Behavior Analysis
Identity Intelligence
- Visual trend analytics on user behavior including authentication patterns, application usage habits, etc.
-
Pin point high risk users based on machine learning and clustering of peer behavioral patterns.
-
Constantly monitor high-profile users by adding them to the ‘Watch List’, and prioritize alerts on activities of Super Users.
Asset AutoDiscovery
-
Automatically discover all devices across your entire network, providing insight into device type and OS, plus validation of whether devices are managed or unmanaged, and whether endpoint security is installed.
-
Use anomaly detection technology built on advanced machine learning, to learn and profile the organization’s unique behavior, and alert in real-time on threats that are specific to your network.
-
Visualize device connectivity within your network, and identify whether a device is communicating over the right protocols, with the right port numbers.

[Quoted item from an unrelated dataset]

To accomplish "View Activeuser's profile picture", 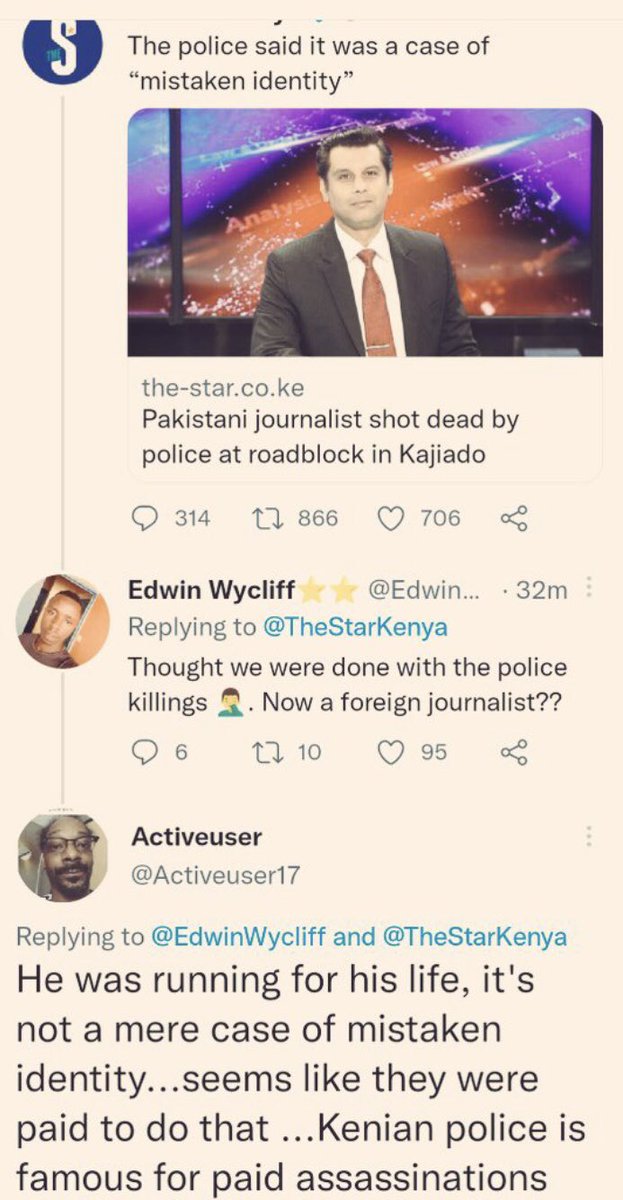I will (x=63, y=858).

Find. Monitor. Alert for Anomalous Behavior.
You may take your eyes off your network, but rest assured we won’t. With the dynamic nature of the network environment, it is fundamental to continuously monitor and collect real-time data across systems, to adapt your security program and better protect the business.
LinkShadow allows you to classify nodes through automated discovery of the entire IT infrastructure within the enterprise, to ensure all assets are protected and up-to-date for the compliance audit. Drill down into the details to answer critical questions around how many systems are managed and unmanaged in your network, do they have endpoint security or not, and what is the type of device.
Threat Shadow
See. Detect. Flag threats in real-time.
ThreatShadow presents CISO with an overall compilation of AI from all the Machine Learning algorithms built into the system, allowing CISO to focus on real threats that matter. ThreatShadow helps CISO draw the line between false positive and critical incidents. Using intelligent threat scoring and collective profiling of entities and users, ThreatShadow identifies risks taking place in the environment right now and presents CISO with visual representation indicating where did the risk originate from as well as where is it heading to in case the threat is laterally moving across the network and assets.
ThreatShadow allows CISO to cross compare the current environment situation with previous dates to verify if certain threats are persisting across time. This feature helps CISO identify the most vulnerable assets and users as well as evaluate the efficiency of other security systems such as firewalls and end-point security.